Ieder mens, erkent Orwell, heeft zijn vooroordelen en voorkeuren. Het is maar de vraag of we die kunnen afschudden, zegt hij, ‘maar ik ben ervan overtuigd dat het mogelijk is om de strijd met ze aan te gaan en dat dit in wezen een morele onderneming is.’ Ben je bereid uit je eigen bubbel te stappen om te onderzoeken of de opvattingen van de ander wellicht ook de moeite waard zijn? Als je je eigen vooringenomenheden onderkent, kun je ‘voorkomen dat ze je denkvermogen verpesten,’ aldus Orwell. Dat vereist, vult Bas Heijne in zijn inleiding aan, ‘een permanente kritische dialoog tussen ik en mij’. Hij vervolgt: ‘Orwell beseft als geen andere dat weinig mensen daartoe bereid zijn.

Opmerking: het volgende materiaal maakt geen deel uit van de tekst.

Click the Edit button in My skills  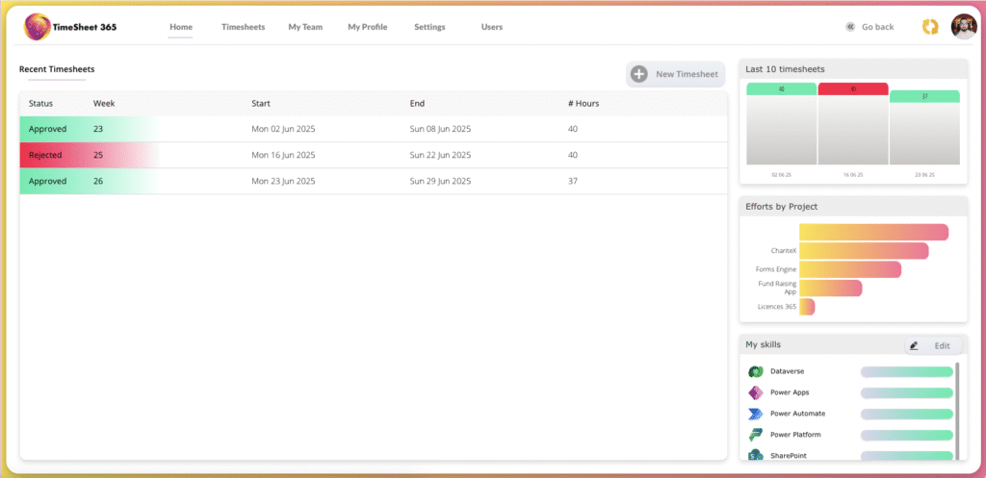tap(941, 345)
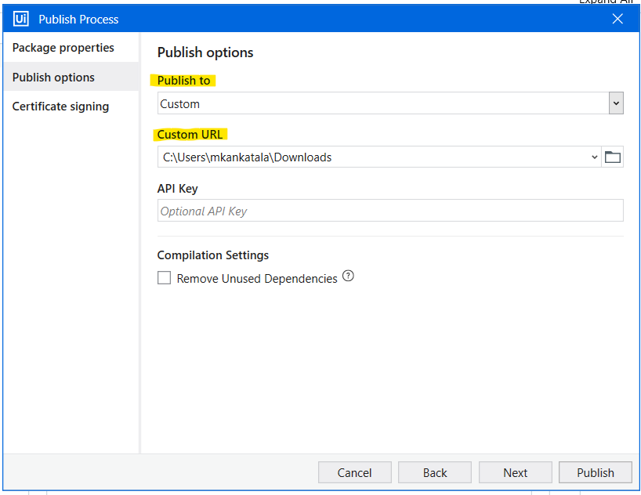The height and width of the screenshot is (495, 641).
Task: Go to Certificate signing tab
Action: pyautogui.click(x=60, y=107)
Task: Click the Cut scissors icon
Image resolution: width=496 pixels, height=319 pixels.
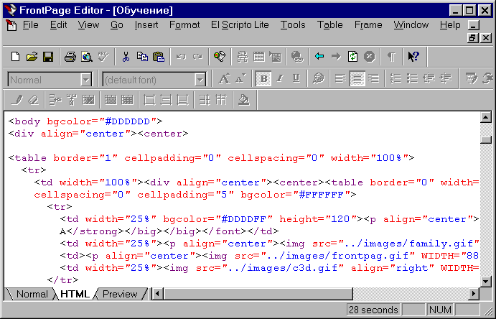Action: coord(126,56)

Ik zou eraan willen toevoegen: in onze tijd misschien nog wel minder dan in de zijne.’

Over nationalisme is een belangwekkend betoog dat zijn boodschap niet heeft verloren. Het is mooi dat het anno 2023 opnieuw onder de aandacht wordt gebracht. (Het is ook opgenomen in de essaybundel Waarom ik schrijf uit 2020 van De Arbeiderspers in een overigens prettiger vertaling). Maar er is meer werk van Orwell dat aandacht verdient, zoals het fantastische betoog ‘Politics and the English language’ uit 1947. Ik heb er nog nooit een vertaling van gezien, mogelijk omdat het de Engelse taal tot onderwerp heeft, maar de strekking is veel universeler. Orwell legt hierin een verband tussen politieke onderdrukking en de verwording van de taal. Hij pleit voor transparant taalgebruik als uiting van helder denken. ‘De grote vijand van begrijpelijk taalgebruik is onoprechtheid.’ Het was een mooie aanvulling geweest om de bedreigingen van een post-truth-samenleving nog pregnanter aan de kaak te stellen.

Aart Aarsbergen

George Orwell – Over nationalisme, met een essay van Bas Heijne. Prometheus, Amsterdam. 80 blz. € 12,50.

Aanvulling: Ik heb ontdekt dat er in de bundel George Orwell – Tegen totalitarisme, een bundeling essays vertaald door Thomas Heij, het essay ‘Politiek en de Engelse taal’ is opgenomen.